**YOUR TASK:** In the entries below, find the line with "1280x800 pixels." and the line with "is (794, 1556)."; give again those lines and every line between them, exactly.

**EXTRACTED INFORMATION:**
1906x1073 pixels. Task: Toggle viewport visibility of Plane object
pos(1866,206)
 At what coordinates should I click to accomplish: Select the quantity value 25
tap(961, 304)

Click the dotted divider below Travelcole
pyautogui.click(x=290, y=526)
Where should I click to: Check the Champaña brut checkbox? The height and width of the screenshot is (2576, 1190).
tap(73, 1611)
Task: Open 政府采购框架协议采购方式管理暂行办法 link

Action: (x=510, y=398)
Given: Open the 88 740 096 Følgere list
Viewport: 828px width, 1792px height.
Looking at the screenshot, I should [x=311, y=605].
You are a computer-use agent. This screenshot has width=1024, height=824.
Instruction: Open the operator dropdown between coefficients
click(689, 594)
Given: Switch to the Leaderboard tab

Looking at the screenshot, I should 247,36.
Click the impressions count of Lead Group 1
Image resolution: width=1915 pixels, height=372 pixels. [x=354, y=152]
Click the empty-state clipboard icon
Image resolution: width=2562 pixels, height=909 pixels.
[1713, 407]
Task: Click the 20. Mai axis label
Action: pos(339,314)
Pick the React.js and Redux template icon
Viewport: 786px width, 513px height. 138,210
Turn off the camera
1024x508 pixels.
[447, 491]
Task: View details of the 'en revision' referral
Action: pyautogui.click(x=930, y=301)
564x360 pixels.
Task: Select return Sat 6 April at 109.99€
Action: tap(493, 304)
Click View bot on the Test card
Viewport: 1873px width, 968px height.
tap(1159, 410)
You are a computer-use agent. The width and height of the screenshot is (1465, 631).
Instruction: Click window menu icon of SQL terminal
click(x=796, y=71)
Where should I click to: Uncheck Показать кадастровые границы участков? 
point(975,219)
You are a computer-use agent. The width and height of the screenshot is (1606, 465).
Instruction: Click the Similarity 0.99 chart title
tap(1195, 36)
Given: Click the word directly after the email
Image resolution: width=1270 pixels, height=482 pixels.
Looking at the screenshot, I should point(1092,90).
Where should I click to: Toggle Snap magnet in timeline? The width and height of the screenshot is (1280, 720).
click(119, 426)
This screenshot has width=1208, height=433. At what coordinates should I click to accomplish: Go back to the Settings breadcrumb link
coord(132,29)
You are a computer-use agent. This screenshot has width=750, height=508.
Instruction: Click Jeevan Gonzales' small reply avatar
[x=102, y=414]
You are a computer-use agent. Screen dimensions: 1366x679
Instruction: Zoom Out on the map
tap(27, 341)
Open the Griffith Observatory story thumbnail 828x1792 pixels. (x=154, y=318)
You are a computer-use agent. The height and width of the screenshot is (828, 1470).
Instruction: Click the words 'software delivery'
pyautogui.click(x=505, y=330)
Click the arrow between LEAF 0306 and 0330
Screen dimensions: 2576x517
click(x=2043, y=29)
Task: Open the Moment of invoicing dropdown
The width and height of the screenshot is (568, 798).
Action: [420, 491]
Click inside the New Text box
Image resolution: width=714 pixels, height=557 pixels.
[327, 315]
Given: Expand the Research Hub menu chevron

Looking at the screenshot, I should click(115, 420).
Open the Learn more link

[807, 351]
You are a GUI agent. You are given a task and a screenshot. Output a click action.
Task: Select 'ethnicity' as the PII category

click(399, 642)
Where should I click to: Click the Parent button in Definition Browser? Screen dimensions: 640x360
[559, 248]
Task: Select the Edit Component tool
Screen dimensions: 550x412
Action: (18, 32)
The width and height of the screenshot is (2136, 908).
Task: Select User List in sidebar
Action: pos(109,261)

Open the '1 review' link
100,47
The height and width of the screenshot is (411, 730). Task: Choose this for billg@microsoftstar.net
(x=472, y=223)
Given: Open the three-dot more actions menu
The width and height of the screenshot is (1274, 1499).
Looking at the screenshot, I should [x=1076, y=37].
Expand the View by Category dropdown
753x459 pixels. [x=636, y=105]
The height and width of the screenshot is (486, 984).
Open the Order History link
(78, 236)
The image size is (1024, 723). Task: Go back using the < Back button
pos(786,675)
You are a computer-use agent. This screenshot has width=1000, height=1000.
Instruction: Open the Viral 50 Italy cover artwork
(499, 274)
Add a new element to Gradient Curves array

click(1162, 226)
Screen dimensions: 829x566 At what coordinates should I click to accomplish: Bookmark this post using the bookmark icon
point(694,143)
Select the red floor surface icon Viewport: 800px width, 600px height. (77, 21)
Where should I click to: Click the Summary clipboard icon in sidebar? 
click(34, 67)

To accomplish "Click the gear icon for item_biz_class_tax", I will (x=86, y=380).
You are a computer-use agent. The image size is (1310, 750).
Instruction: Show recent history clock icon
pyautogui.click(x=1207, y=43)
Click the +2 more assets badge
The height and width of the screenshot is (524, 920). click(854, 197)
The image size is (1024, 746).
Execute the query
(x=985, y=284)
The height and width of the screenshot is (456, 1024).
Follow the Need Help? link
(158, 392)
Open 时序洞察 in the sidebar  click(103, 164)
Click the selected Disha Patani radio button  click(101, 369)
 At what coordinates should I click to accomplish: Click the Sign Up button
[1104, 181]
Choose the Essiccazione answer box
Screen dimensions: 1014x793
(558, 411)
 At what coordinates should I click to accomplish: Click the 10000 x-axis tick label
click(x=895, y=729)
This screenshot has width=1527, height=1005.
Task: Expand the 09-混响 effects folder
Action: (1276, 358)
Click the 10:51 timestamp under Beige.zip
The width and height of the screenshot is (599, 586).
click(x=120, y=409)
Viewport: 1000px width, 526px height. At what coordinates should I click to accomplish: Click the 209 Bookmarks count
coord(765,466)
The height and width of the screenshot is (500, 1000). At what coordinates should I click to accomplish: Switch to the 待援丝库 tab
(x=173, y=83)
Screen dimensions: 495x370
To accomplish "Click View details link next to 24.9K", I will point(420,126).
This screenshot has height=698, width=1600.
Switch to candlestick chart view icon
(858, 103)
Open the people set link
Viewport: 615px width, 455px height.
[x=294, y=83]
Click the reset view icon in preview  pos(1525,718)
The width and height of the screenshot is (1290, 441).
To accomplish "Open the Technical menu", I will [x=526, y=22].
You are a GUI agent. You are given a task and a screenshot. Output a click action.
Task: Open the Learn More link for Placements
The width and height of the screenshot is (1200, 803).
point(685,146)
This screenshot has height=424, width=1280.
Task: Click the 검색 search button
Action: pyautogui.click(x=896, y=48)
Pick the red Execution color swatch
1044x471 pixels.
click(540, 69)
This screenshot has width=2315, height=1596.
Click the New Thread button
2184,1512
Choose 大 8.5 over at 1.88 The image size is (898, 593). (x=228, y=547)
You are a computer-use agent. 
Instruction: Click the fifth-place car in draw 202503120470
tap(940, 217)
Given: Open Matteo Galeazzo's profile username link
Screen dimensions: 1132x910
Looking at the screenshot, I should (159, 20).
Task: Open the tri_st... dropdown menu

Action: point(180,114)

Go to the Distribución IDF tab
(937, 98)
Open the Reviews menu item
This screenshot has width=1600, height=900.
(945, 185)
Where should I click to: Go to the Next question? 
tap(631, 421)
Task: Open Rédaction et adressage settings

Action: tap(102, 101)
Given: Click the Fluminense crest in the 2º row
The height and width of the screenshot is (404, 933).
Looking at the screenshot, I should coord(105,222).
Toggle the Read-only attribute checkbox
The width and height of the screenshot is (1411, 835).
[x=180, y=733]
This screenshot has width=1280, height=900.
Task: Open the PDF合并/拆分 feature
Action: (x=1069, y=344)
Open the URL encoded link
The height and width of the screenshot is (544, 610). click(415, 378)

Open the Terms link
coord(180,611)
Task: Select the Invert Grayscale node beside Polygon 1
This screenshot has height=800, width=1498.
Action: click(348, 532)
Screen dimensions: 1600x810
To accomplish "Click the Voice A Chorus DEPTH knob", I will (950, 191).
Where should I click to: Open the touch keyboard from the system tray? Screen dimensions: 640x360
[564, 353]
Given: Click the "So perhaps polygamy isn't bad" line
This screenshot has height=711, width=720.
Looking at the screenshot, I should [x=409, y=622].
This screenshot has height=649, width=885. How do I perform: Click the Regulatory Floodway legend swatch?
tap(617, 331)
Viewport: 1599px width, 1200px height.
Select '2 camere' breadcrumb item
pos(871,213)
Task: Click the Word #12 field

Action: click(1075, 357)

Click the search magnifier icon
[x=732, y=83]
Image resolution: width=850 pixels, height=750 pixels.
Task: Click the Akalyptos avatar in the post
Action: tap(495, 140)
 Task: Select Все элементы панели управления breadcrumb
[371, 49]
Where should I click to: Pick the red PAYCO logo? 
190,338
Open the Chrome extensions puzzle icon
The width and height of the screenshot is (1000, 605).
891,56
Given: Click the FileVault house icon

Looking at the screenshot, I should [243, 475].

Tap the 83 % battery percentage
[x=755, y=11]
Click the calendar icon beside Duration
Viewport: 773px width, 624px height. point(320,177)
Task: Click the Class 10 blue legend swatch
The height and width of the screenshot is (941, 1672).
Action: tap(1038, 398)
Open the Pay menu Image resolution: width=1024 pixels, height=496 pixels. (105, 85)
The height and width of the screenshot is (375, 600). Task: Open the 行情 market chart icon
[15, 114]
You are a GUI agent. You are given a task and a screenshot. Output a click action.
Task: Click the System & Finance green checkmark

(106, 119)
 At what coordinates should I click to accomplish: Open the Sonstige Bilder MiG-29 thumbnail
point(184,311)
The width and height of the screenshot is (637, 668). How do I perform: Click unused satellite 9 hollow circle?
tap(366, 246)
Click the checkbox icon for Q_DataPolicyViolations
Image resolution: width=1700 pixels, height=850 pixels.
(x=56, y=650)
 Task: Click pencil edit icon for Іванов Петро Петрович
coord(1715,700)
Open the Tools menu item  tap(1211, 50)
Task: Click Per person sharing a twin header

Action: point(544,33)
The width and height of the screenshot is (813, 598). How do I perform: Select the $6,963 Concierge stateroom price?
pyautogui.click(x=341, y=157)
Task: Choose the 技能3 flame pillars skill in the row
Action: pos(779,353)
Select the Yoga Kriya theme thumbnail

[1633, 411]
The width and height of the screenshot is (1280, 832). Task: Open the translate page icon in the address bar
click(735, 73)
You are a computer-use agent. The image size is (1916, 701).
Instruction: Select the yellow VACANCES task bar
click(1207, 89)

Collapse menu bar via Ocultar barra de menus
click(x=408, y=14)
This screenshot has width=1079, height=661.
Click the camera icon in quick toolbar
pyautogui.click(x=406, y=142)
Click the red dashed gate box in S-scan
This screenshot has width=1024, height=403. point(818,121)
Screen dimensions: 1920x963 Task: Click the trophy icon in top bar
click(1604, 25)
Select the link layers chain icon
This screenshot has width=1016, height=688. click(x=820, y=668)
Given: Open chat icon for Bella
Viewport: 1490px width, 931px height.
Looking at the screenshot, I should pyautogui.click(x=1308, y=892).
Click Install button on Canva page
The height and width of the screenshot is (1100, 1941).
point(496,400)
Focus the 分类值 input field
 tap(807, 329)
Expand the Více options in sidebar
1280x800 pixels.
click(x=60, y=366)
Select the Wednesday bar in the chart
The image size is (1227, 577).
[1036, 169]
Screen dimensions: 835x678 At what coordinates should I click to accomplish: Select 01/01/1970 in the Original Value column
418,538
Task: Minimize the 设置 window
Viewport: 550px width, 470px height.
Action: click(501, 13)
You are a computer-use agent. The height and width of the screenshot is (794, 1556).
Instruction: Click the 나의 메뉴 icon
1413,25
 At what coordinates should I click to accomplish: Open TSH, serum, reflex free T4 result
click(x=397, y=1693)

**ANSWER SECTION:**
1280x800 pixels.
click(x=60, y=366)
Select the Wednesday bar in the chart
The image size is (1227, 577).
[1036, 169]
Screen dimensions: 835x678 At what coordinates should I click to accomplish: Select 01/01/1970 in the Original Value column
418,538
Task: Minimize the 设置 window
Viewport: 550px width, 470px height.
Action: click(501, 13)
You are a computer-use agent. The height and width of the screenshot is (794, 1556).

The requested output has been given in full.